ANALYSIS-New Hungary c.bank board may launch monetary stimulus

Published 03/24/2011, 11:06 AM
Updated 03/24/2011, 11:08 AM

* Room to cut rates limited, govt has no money for stimulus

* Signs that central bank will turn to monetary stimulus

* Buying of state development bank MFB bonds most likely

* Econ impact questionable, forint may react negatively

By Sandor Peto

BUDAPEST, March 24 (Reuters) - Hungary's government has not packed the central bank's policy council with its own nominees for no reason and the outcome now looks likely to be liquidity-based stimulus measures to boost economic growth.

Since the ruling Fidesz party gave itself the power to appoint a majority of the 7-strong panel, analysts have been confident that the new board would not outright slash interest rates to speed a recovery from the 2008 financial crisis.

Its new members have given signals in the past weeks of that sort of independent and moderate policy line -- in contrast to the government's outright criticism of higher rates.

But the Fidesz-appointed chairman of the bank's supervisory board Zsigmond Jarai raised again this week the idea that the bank could use the sort of stimulus employed in the United States and elsewhere to pump more cash into the economy.

That would most likely consist of the bank buying bonds issued by state development bank MFB, which could then lend money on, making loans cheaper for businesses to kickstart lacklustre lending.

It may be more of a coincidence that one of the four new members in the 7-strong panel, Ferenc Gerhardt, was the MFB's deputy chief executive post until his appointment this week.

"I think Jarai meant a mix of MFB support, bank regulation around fx loans and boosting lending from banks through further buying of mortgage bonds that the NBH did in a lacklustre way through last year," said Nomura analyst Peter Attard Montalto.

The bank has so far batted back suggestions from the government that it should buy MFB bonds in the secondary market, and raised its base rate by 75 basis points between November and January to 6 percent citing inflation risks. [ID:nLDE6851BF]

But the Fidesz government -- which said the rate hikes were unjustified -- has packed the rate-setting Council with its own appointees this month to corner Governor Andras Simor and his two deputies, who are now in a minority on the panel.

"The four new government-appointed MC members have eased market concerns that a politicized MC could quickly reverse recent interest rate increases," Barclays said in a note.

"However, the underlying tensions between the government and Governor Simor, whose term only expires in 2013, remain."

FEW OPTIONS

The government is struggling to boost growth and there is little fiscal wiggle room to pump money into the economy.

Economy Minister Gyorgy Matolcsy said last year that the NBH's policy was too conservative and it should buy corporate bonds in the market, primarily those of MFB, to help the government in its efforts to boost growth. [ID:nLDE6820OO]

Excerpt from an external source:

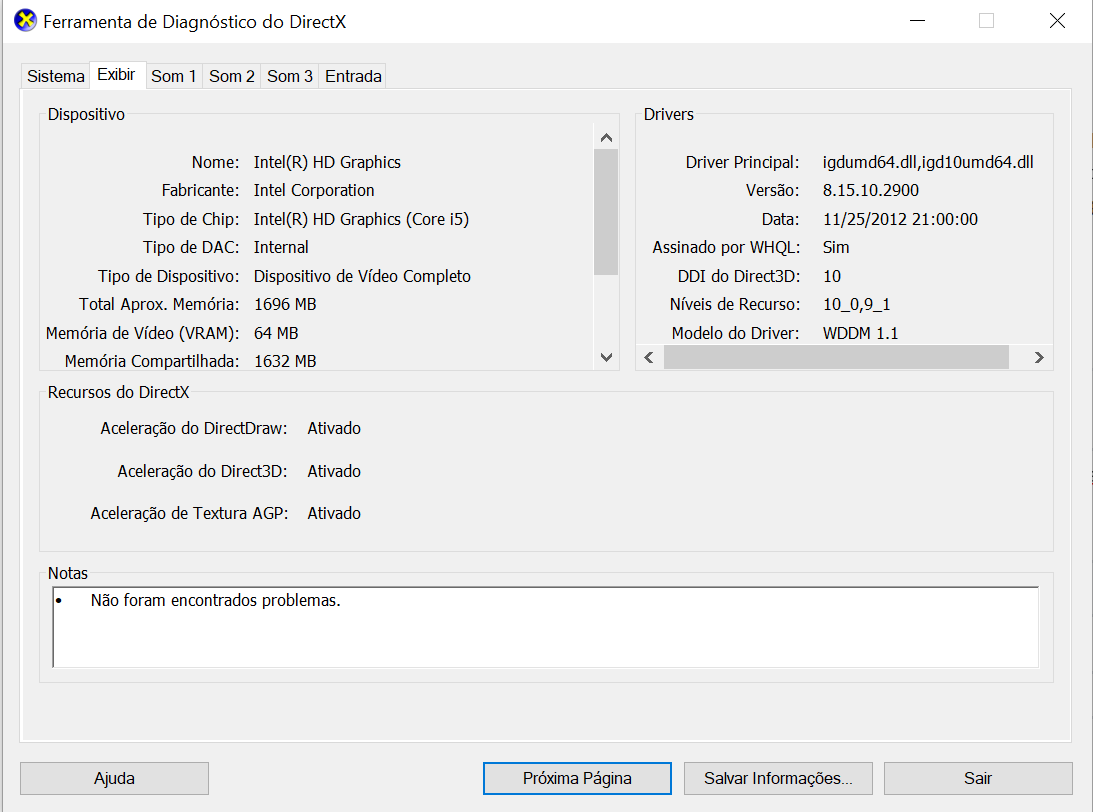
Task: Click the DirectX icon in the title bar
Action: point(25,21)
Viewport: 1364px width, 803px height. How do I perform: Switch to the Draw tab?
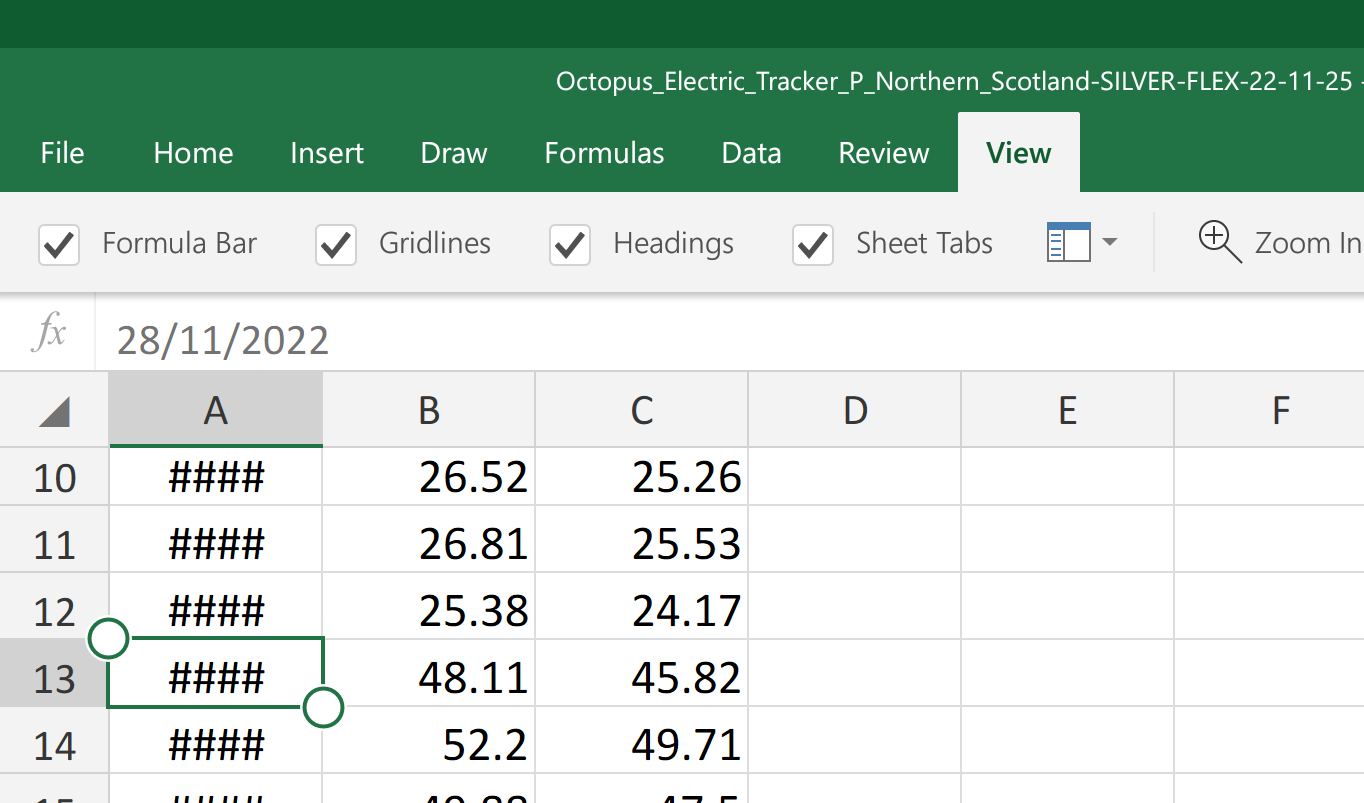[454, 153]
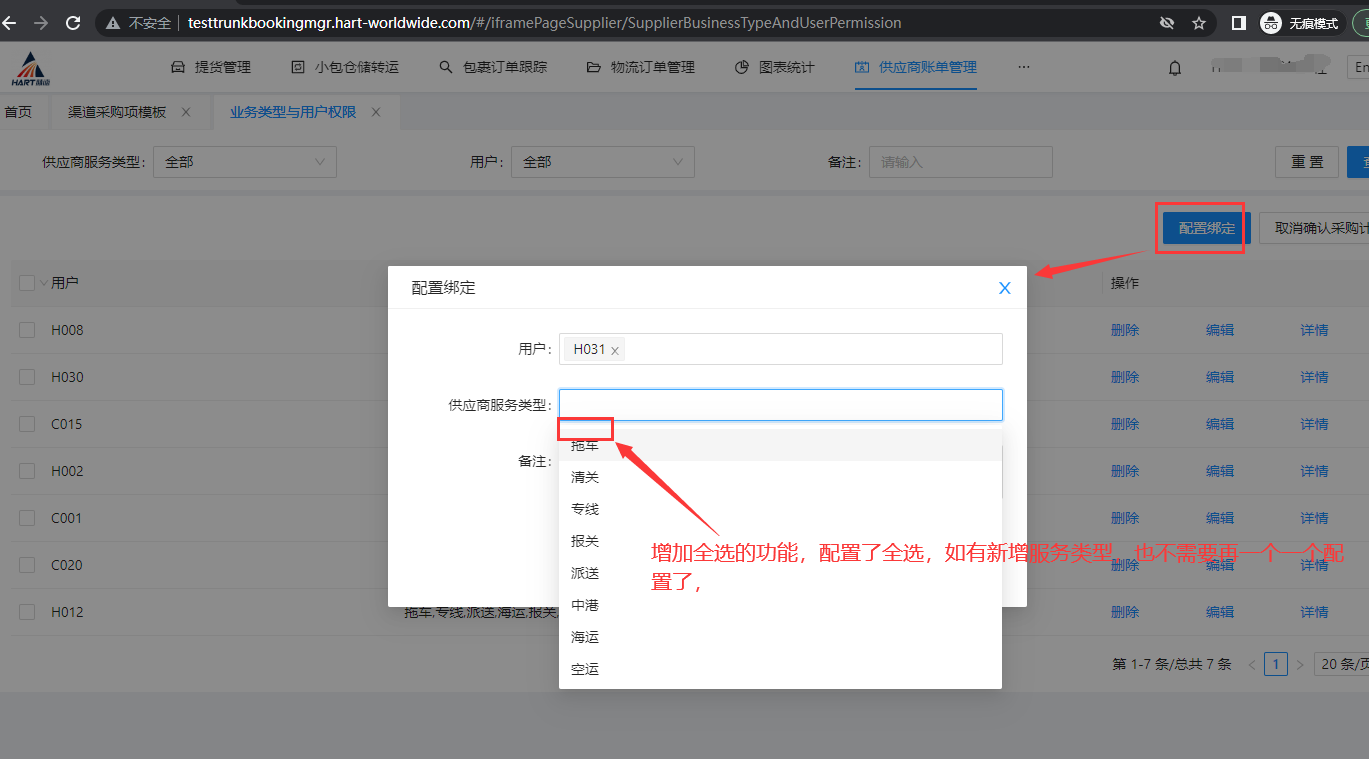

The new rate setters might also want to reduce the NBH's reserves to help the government's drive to cut debt, but that is less likely as long as markets remain shaky, analysts said.

"Government bond buying by the NBH is also possible, but markets would immediately see that the only purpose is pushing yields (government interest rate costs) lower, and that could have a damaging market impact," said Zsolt Kondrat of MKB.

Hungary's market creditors have so far given it the benefit of the doubt over an unorthodox policy mix that has included levying big taxes on banks and other business sectors and renationalising the mandatory private pension pillar.

Any sort of liquidity injection risks a market backlash.

"Look what happened to the zloty when the Polish finance ministry did quantitative easing by the backdoor by receiving rates [ID:nLDE72D13R]," said Nomura's Montalto.

"(Monetary stimulus) would be negative to the forint."

BANKS RESISTANCE

MFB bond buying will still require the backing of commercial banks who have been burdened with Europe's highest bank tax and the government is in talks now with banks about a complex set of issues to end a moratorium on mortgage evictions by July 1.

Banks have huge free liquidity held in the NBH's two-week bills, totalling 4.267 trillion forints ($22.37 billion).

But they are risk-averse and reluctant to lend to companies even though demand for loans is rising [ID:nLDE71N0ZV].

A member of the Banking Association's presidency told Reuters he believed the NBH buying bonds of MFB would unnecessarily increase costs and risks undertaken by the state.

"The real solution is restoring the normal operation of the market as quickly as possible," Daniel Gyuris said. "Every one-off, drastic intervention increases risks."

The government first needs to agree with the banks to set up a state asset management firm and share losses on defaulted mortgage loans with borrowers and banks, which could reassure the banks and restore goodwill.

And above all, it needs to implement promised fiscal reforms fully, to ensure policy predictability and boost the economy.

"It must carry out the reforms pledged early this month without watering them up," said CIB Bank's Gyorgy Barta.